Sometimes this kind of crosscutting works in a film, but here it is somewhat confusing because older David (Ciaran Hinds) and older Stephen (Tom Wilkinson) look nothing like their younger counterparts, so you have to sort of play 'who's who' for a while until it sorts itself out. Also, they seem to show you the climax of the 60s plot in the beginning, so some of the tension seems to be missing from that thread… until the big twist in the middle of the film, which catapults the action into the modern day. This is where the movie really grinds to a crawl; the older counterparts are so different from their younger versions that it's almost like starting a second movie an hour and ten minutes in. I had a hard time caring about the older characters, and they dominate completely the last third of the film.

Mirren of course is good, and Hinds plays older David with a wonderfully haunted mien (he's not in the movie enough to make any deeper impression). All three of the young leads are excellent –Worthington can sometimes come off as flat, but here he underplays David, and he's excellent (his final scene with Rachel is subtle and exceptional). Chastain, whom I'm not familiar with, is stellar here; we bond with Rachel instantly, and she's an intriguing character. Obviously I like Csokas and he's in his comfort zone here, playing a confident, intelligent prick, but he's magnetic.

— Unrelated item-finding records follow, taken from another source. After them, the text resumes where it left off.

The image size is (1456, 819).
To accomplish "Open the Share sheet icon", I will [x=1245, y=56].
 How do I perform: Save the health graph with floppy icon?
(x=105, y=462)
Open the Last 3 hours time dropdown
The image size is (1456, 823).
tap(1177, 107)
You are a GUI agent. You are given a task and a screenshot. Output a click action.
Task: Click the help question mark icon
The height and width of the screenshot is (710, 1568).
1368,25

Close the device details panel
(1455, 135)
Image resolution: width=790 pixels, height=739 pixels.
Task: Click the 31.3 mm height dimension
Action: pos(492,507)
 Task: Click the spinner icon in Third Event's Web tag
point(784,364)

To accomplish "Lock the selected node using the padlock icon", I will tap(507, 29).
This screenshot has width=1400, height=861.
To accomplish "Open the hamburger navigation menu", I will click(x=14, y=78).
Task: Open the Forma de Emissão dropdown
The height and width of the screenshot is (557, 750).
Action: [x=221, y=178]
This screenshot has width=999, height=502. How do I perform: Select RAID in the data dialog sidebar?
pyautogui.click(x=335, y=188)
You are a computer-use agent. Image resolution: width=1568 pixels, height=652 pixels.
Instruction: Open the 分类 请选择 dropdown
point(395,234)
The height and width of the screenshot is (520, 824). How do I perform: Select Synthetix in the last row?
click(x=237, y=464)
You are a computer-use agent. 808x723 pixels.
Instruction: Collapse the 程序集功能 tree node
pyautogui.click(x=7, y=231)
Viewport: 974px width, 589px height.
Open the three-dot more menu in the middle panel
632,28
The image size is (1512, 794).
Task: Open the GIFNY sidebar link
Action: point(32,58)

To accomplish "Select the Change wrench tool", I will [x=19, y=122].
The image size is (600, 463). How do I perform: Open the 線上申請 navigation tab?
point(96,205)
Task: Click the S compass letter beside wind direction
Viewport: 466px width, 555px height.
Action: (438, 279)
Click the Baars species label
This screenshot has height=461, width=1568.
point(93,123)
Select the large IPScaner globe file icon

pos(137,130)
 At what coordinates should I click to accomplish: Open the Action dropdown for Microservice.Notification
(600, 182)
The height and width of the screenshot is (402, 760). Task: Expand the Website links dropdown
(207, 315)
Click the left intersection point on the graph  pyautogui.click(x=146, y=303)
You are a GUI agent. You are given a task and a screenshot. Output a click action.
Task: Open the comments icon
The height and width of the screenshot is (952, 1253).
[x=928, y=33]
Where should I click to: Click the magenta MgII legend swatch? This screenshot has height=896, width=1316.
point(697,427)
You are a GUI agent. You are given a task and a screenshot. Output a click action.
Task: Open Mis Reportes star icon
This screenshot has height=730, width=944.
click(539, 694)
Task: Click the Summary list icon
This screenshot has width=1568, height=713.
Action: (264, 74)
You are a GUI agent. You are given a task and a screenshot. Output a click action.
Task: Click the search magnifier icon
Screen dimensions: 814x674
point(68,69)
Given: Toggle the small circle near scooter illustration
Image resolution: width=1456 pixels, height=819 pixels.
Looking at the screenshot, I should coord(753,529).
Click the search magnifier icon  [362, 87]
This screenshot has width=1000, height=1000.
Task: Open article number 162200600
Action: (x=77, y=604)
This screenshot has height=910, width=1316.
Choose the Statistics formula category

It's probably because the young leads are so good that the older ones come off so dull and unappealing (even Mirren), and frankly the storyline in the present day (well, the late 90s, their present day) seems trite and silly next to the danger of East Berlin and an ex-Nazi gynecologist. That shift, which may have worked well in a novel (or perhaps in the original Israeli version of the movie), stops the film dead in its tracks, and while we're following the present, flashbacks to the past only drag down the current action more. It's a risky proposition to split a plot between younger and older versions of characters anyway, though it's been done well elsewhere; but here the schism is too jarring, too great to be overcome, and you're left wishing they would have just stayed in the Sixties when the movie was interesting.

Overall it's a mediocre film, with some parts very well done and others irritatingly flat. Had the present day plot line been anywhere near as compelling, this would have been a standout film; as it is, it's a take-it-or-leave-it proposition. Some parts are definitely worth a look, but the parts don't add up to a satisfying whole, and with the talent involved, I can't shake the nagging feeling they should have.